Your answer should be one number, namely how many lines in the listing below include the word "dimensions".

INFORMATION -
[Start of section]

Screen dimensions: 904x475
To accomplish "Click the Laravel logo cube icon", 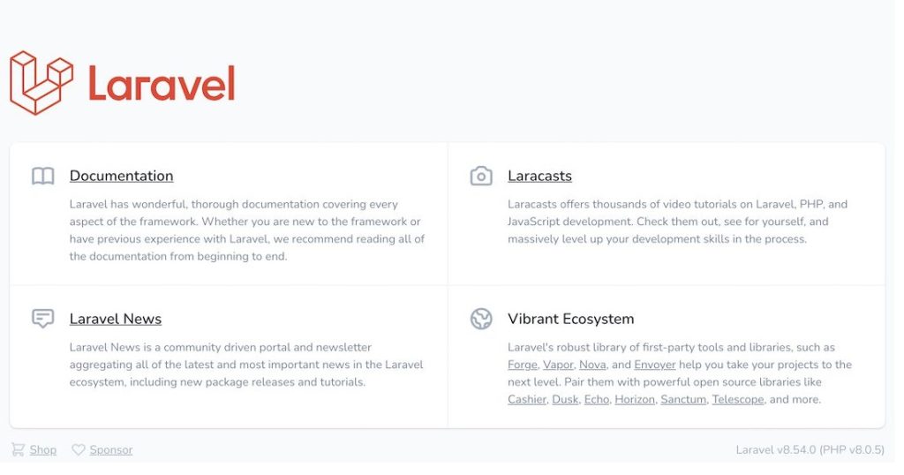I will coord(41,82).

[End of section]
[Start of section]

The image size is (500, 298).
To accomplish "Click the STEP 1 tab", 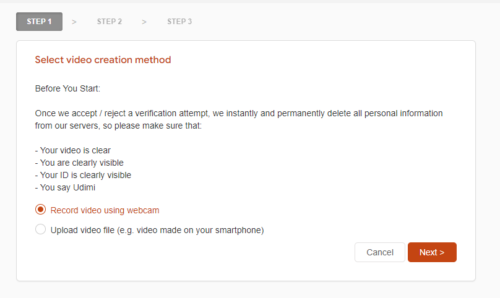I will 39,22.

[End of section]
[Start of section]

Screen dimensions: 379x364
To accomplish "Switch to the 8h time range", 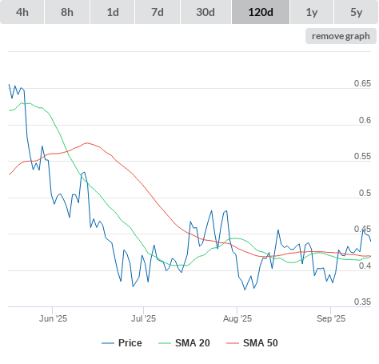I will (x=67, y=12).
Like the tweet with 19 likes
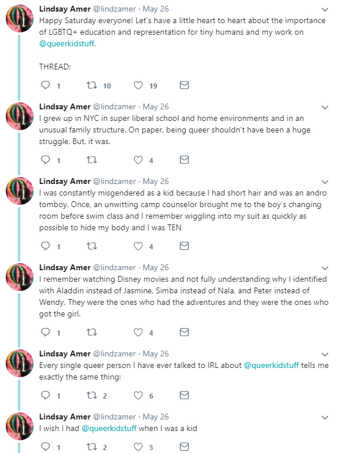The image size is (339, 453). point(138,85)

[End of section]

ANSWER TO THE PROBLEM -
2